Забывая боль в забинтованной руке, я быстро натянул до самого подбородка одеяло и, не помня себя от радости, крикнул:
— Войдите, буду, конечно, счастлив.
Дверь отворилась, и я увидел Маню. Она была, как и всегда, такая беленькая, свежая, румяная... кашемировое платье цвета бордо, обшитое кружевами, плотно облегало ее стройную, изящную фигурку, черная бархатная ленточка с золотым медальоном оттеняла ее белую, полную шейку. Давно не казалась она мне такой хорошенькой, как в. эту минуту, я искренно позабыл свою боль и только любовался ею. Легкой грациозной походкой подошла она к моей постели и, пожав мою руку, опустилась на кресло, на котором за минуту до этого сидел почтенный доктор.

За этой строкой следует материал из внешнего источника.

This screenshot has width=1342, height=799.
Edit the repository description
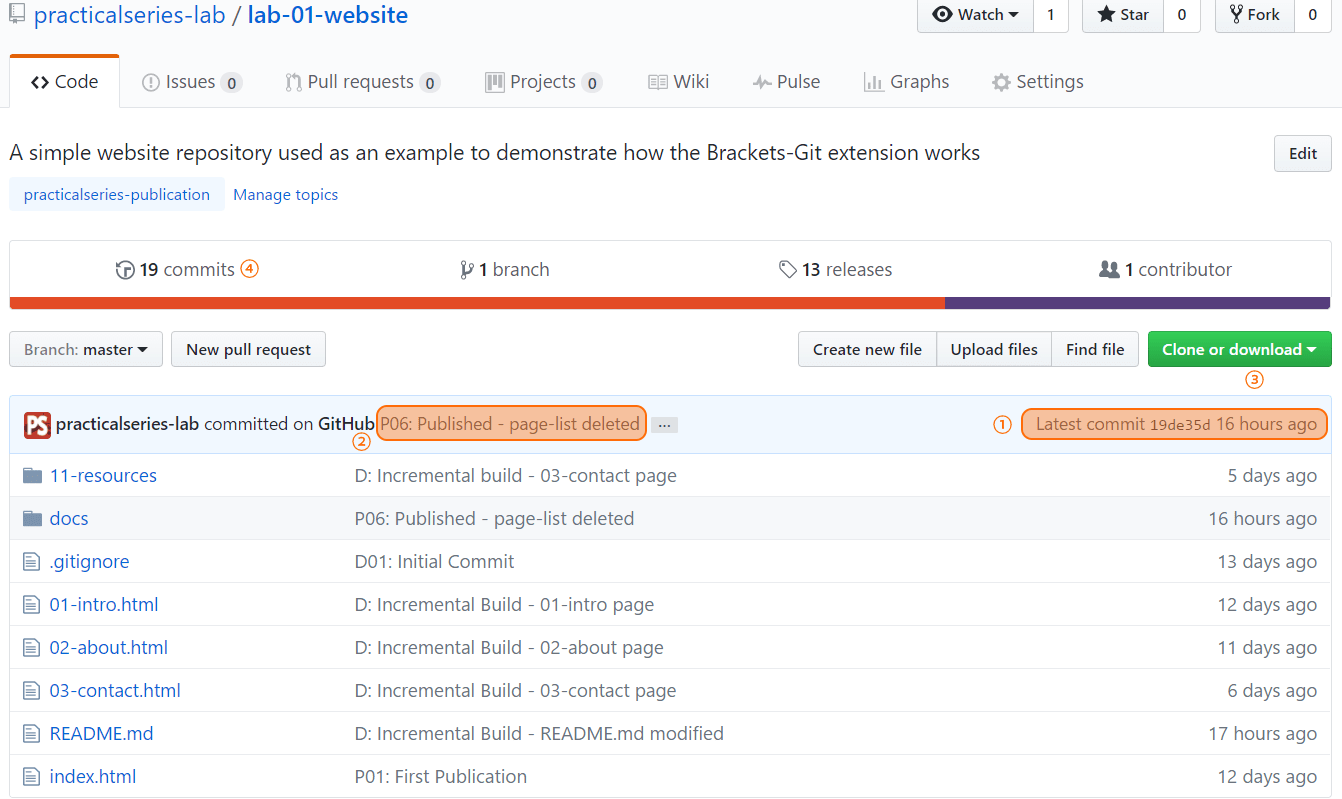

— Ну что, как вы себя чувствуете, — зазвучал у меня в ушах ее слегка грустный, симпатичный голос,— мне Анна Ивановна (так звали мою няню) сказала, что вы страшно расшиблись, я уже собралась было уходить, да вот захотелось проведать вас.
— Спасибо вам, пустяки, я думаю, к завтрему пройдет.

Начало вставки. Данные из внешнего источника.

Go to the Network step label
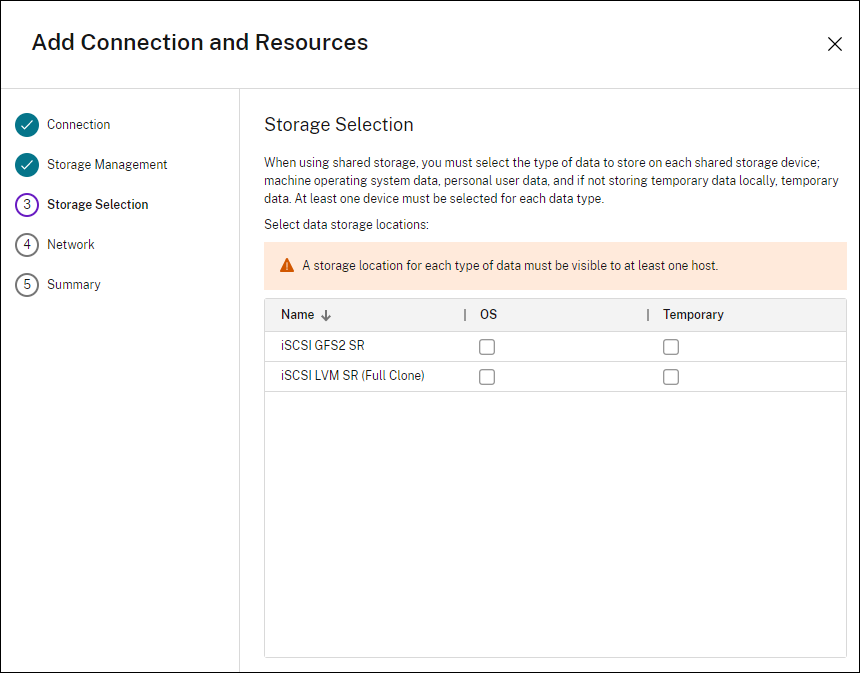 71,245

— Ну я бы не хотела этого, хорошо бы было, если бы вы полежали недельки три-четыре.
— Почему? — удивился я.
— А для того, чтобы вы не кутили, посмотрите, вы на себя не стали похожи, я просто не узнаю вас.
Я засмеялся.
— Чему вы смеетесь?
— Мне вспомнились слова митрополита Филиппа, обращенные к Иоанну Грозному: «Не узнаю царя русского в этой одежде, не узнаю и в делах царства».
Она чуть-чуть улыбнулась:
— Вот вы всегда так, вам дело говоришь, а вы шутите. Помните, когда вы в первый раз приехали к нам юнкером, какой вы были тогда и какой вы стали теперь...
— Не хороший?! — подсказал я.
— Хуже чем не хороший...— засмеялась она.
— Знаю, барышня, сам знаю, — полушутливо, полугрустно сказал я,—но, может быть, оттого-то я теперь такой, что не могу быть таким, как был.
— Это вздор, малодушие, эка беда, что вышли из полка, жаль, конечно, но еще не все потеряно, ободритесь, а главное, бросьте вы ваших товарищей, эти знакомые — гибель ваша.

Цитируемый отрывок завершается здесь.